These ancient faiths, because of their continuity over centuries, possess a multicultural validation that is worth weighing. Communities widely separated by geography as well as time have lived their lives exploring these beliefs, and found in them cause for awe. This cumulative wisdom is something that no single one of us, trapped as we are in our own cultures and wearing our own blinders, is smart enough to second-guess. We might explain our disagreement with the "buffet" school of spirituality, then, by saying that we respect the witness of generations of women and men before us, and come to our faiths as followers and disciples, not as critics or shoppers.
But Gloria was on an entirely different track, one which seemed the broadly-accepted starting point of her audience. She is still very striking: tall, slim, and dressed that evening in form-fitting red.
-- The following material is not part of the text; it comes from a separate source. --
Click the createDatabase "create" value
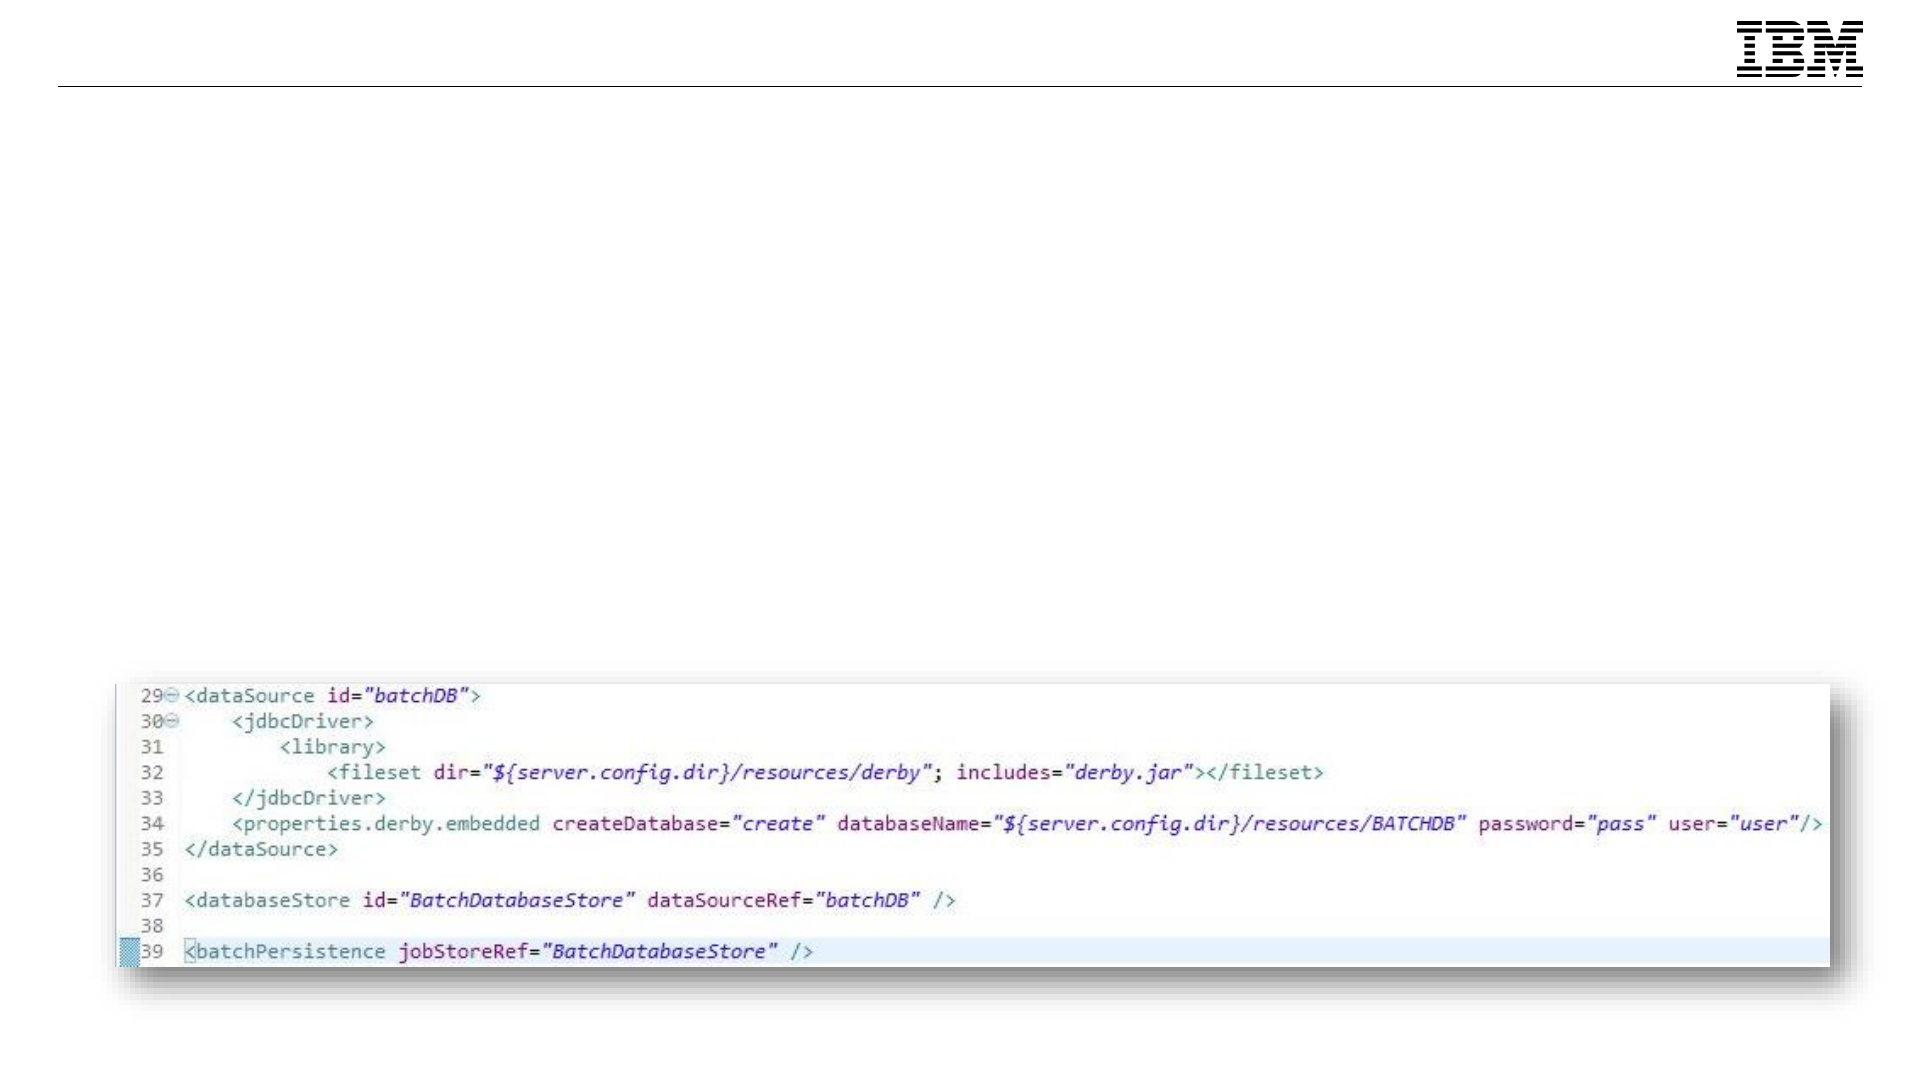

Everything about her is long, even the palms of her large hands; her very long fingers were accentuated by a coiled-snake ring. She stood behind the podium at ease, enjoying herself, offering an analysis of religious themes and trends in an amused tone. The audience adored her.
There I was, sitting front-row-center, my knees about six feet from the podium. I noticed after a while that I was gradually feeling more and more besieged. I felt slyly insulted; things I held dear were being sneered at. I slumped down and leaned toward Lilian. My mind wasn't quick enough to come up with responses and explanations for everything Gloria was saying. Her comments were being received enthusiastically. I felt very lonely.
About this time we hit the low point of the evening. Gloria began describing an interpretation of church architecture that she had read, which drew parallels between the various structural elements and female reproductive anatomy. You can imagine what the church door and narthex and center aisle represented. This, I thought, was just silly. Then she completed the analogy by saying that the altar was the womb, "the site where childbirth takes place."
I felt slapped, and then quickly felt very, very sad. Lilian must have had the same reaction, because she threw her arm around my shoulder and held on like she was drowning.
Why did this image wound me, when so much of the rest could be dismissed with, "Oh well, she just doesn't understand"? Never mind that the idea was illogical; as an old natural-childbirth teacher, I'm pretty sure the birth itself would transpire on the church steps. The problem with the analogy was not its confused view of female anatomy, but its obliviousness to the original, deeper meaning of the altar. Ignorant, cavalier, it didn't care to listen to what the altar meant to the people who built it, or those worshiped there for millennia.